**Work to be completed**
Each line of the data below holding the word "This" must be copied.

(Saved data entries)
%%

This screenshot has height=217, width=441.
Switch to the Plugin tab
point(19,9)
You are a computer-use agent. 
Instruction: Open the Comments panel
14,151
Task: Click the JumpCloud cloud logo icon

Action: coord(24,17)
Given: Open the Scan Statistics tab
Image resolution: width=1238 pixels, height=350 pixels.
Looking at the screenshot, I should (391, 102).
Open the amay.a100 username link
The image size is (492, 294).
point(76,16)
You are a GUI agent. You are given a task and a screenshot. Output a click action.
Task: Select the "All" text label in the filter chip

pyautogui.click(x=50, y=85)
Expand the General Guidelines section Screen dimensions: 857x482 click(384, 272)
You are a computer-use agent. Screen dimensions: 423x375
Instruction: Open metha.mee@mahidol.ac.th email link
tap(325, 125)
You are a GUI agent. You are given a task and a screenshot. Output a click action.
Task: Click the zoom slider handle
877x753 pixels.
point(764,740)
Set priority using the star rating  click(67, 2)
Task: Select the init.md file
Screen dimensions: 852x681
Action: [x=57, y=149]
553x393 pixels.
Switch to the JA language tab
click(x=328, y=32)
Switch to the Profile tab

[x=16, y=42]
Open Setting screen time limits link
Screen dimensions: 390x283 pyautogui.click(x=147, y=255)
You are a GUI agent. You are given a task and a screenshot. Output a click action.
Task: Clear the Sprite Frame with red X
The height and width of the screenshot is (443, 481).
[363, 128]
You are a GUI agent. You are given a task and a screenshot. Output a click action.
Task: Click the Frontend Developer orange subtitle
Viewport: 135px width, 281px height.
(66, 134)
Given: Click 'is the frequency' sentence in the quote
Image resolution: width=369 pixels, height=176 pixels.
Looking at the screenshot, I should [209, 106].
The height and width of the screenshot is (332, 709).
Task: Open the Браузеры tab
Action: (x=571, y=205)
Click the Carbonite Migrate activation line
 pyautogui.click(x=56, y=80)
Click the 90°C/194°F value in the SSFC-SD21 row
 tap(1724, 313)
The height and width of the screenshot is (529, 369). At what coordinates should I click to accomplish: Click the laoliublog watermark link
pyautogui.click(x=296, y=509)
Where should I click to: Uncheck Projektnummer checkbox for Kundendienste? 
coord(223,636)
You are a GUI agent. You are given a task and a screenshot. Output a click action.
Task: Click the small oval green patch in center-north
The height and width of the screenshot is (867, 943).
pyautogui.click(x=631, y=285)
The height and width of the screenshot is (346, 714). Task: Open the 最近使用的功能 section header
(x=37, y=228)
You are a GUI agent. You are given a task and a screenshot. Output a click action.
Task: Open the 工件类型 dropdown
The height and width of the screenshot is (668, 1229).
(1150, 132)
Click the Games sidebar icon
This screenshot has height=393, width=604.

%%

**Response area**
This screenshot has height=217, width=441.
This screenshot has height=393, width=604.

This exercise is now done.